We will introduce legislation to make this change as soon as possible. This change will ensure the horror of overkill and the anguish it causes families of victims is taken into account when sentencing such cases. While sentencing always depends on the facts of the case and is a matter for our independent courts, this change could see sentences increase by around 2 years or even more in the most serious cases.

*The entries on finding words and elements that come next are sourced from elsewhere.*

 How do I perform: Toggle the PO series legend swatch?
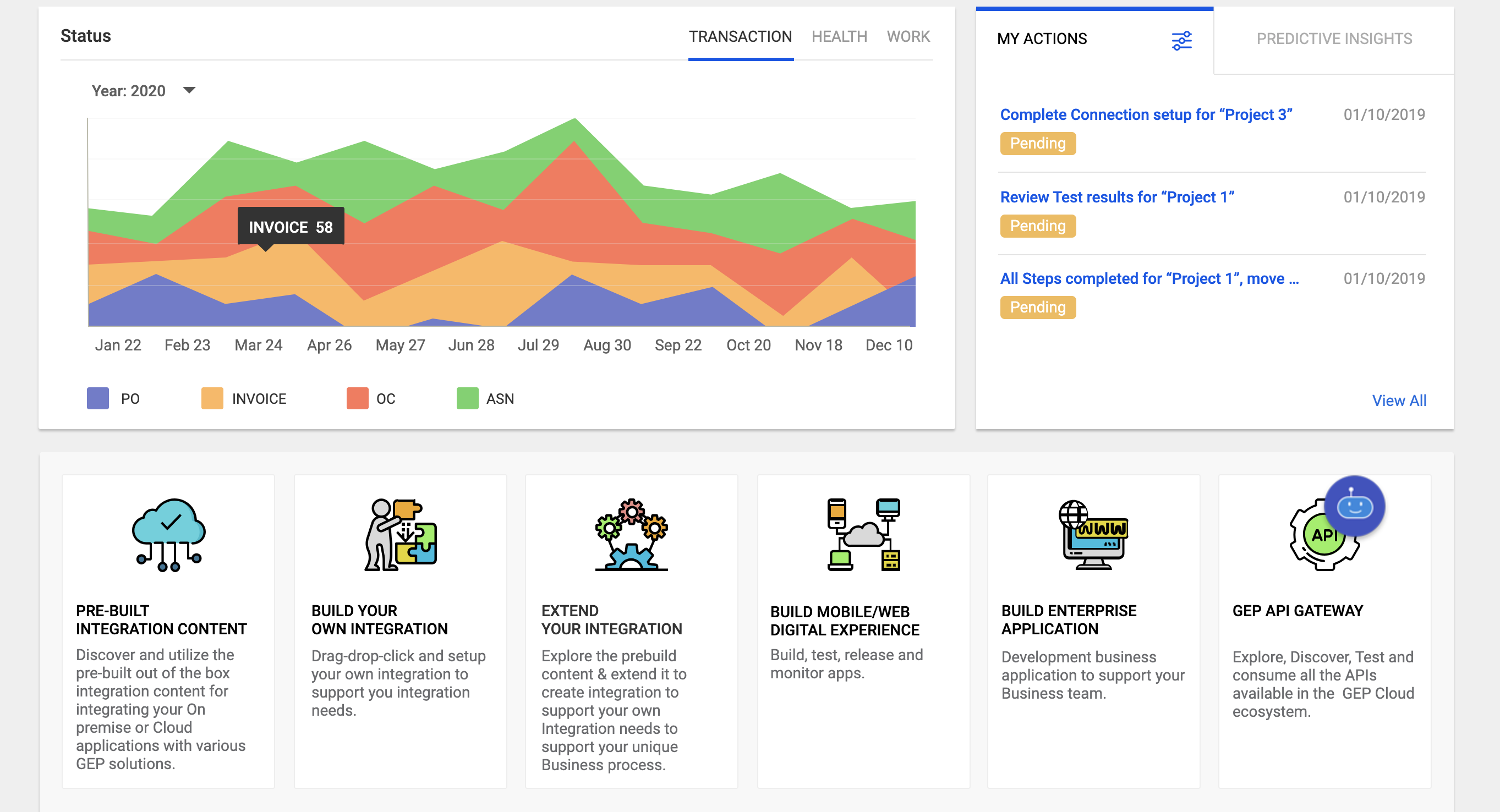pyautogui.click(x=97, y=398)
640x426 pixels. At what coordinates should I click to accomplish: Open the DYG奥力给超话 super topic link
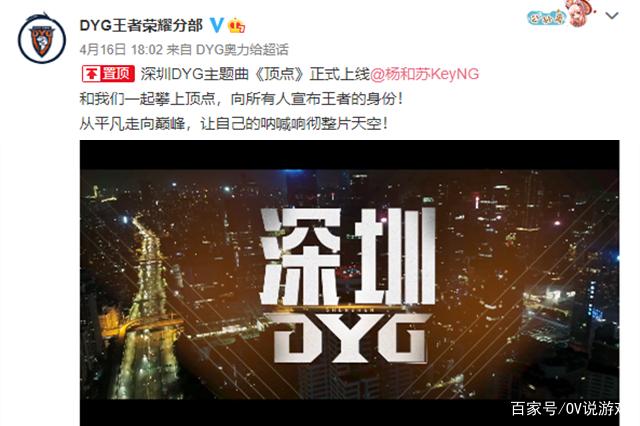[x=242, y=50]
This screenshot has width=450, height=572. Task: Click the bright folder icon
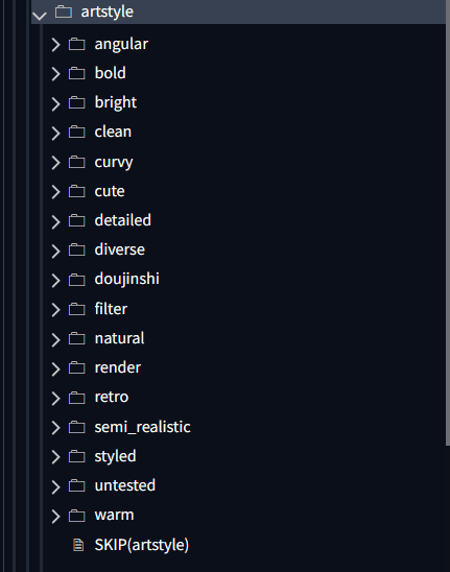coord(77,103)
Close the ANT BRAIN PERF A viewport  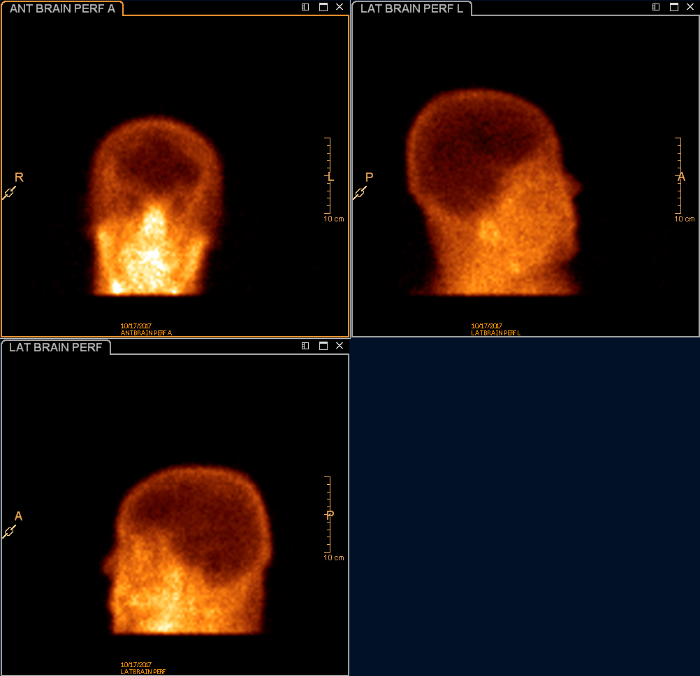click(340, 7)
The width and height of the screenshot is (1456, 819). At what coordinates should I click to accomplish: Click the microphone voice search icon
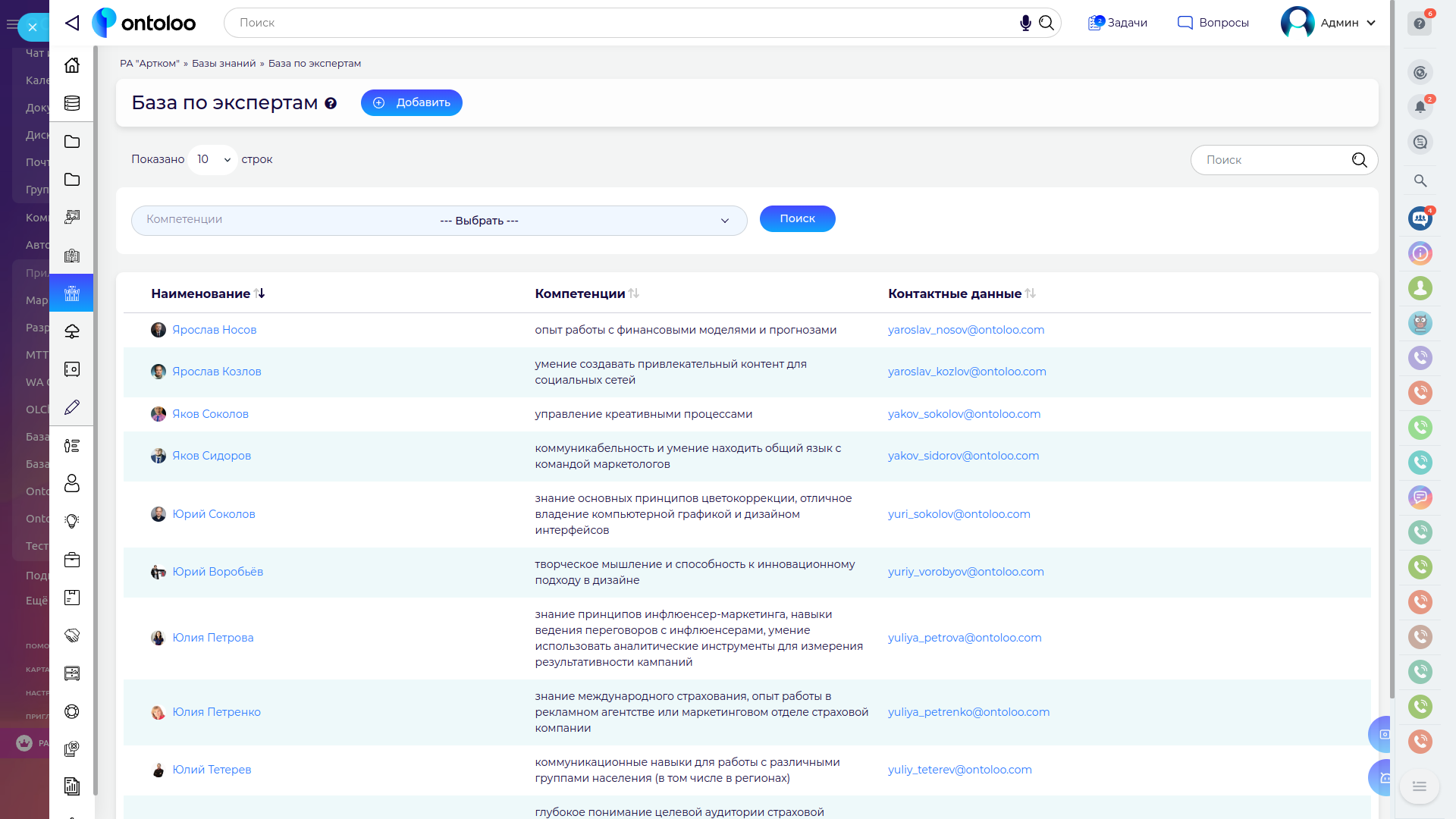pos(1025,23)
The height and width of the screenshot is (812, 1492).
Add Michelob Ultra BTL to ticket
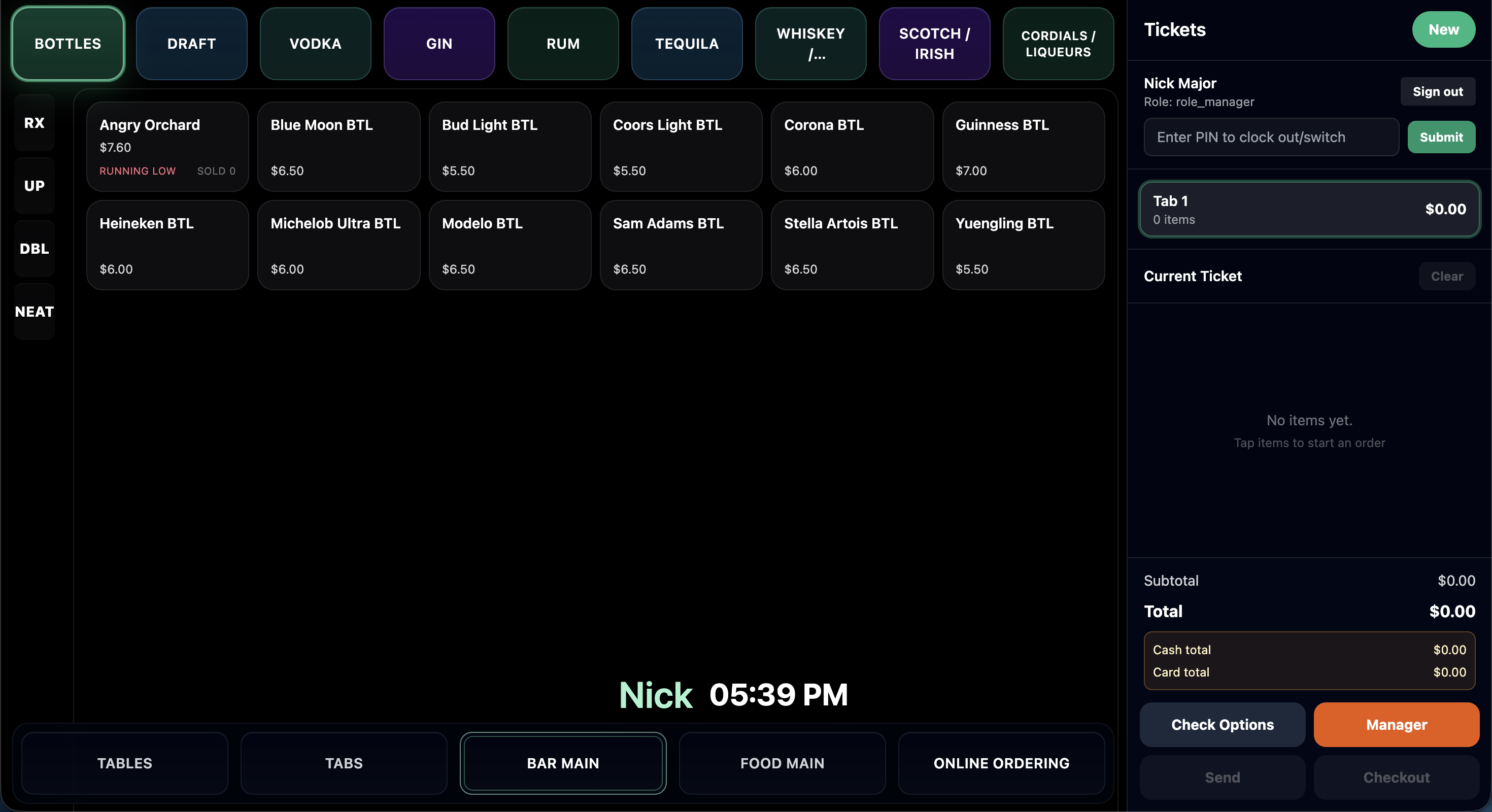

Building on our ban of the ‘rough sex defence’ in the Domestic Abuse Act, we want to see longer sentences for perpetrators of so-called rough sex manslaughter. The government made clear in the Domestic Abuse Act 2021 the ‘rough sex defence’ is not recognised in law as a person is legally unable to consent to “serious harm”. However, there continues to be concern about low sentences in some cases of manslaughter where consent to so-called rough sex is argued. There have been recent cases where offenders have received less than 5 years in prison after killing their partner through rough sexual activity, despite blatant disregard for the victim.

The review recommends manslaughter sentencing guidelines should be amended to consider the offender highly culpable and impose a higher sentence where death occurs during violence alleged to be consensual during a sexual encounter. This could mean a starting point of between 8 and 12 years for sentencing. The production or revision of sentencing guidelines is a matter for the independent Sentencing Council. However, today I will ask the Council, which has a statutory duty to consider my request, to consider revising sentencing guidelines to reflect the recommendation made in the Wade Review. While this is our preferred approach, we will keep legislative options under review to ensure we can deliver reform.

I am grateful to Laura Farris MP, who has championed this issue. These measures build on the pledge from the Prime Minister to drive a zero-tolerance approach to violence against women and girls by ensuring that sentencing delivers justice for the victims and families. Our actions today show that this government is firmly on the side of victims. I am very grateful to Clare Wade KC for her work on this review. I would also like to pay tribute to Carole Gould and Julie Devey for their tireless campaigning after the tragic murders of their daughters, Ellie Gould and Poppy Devey-Waterhouse.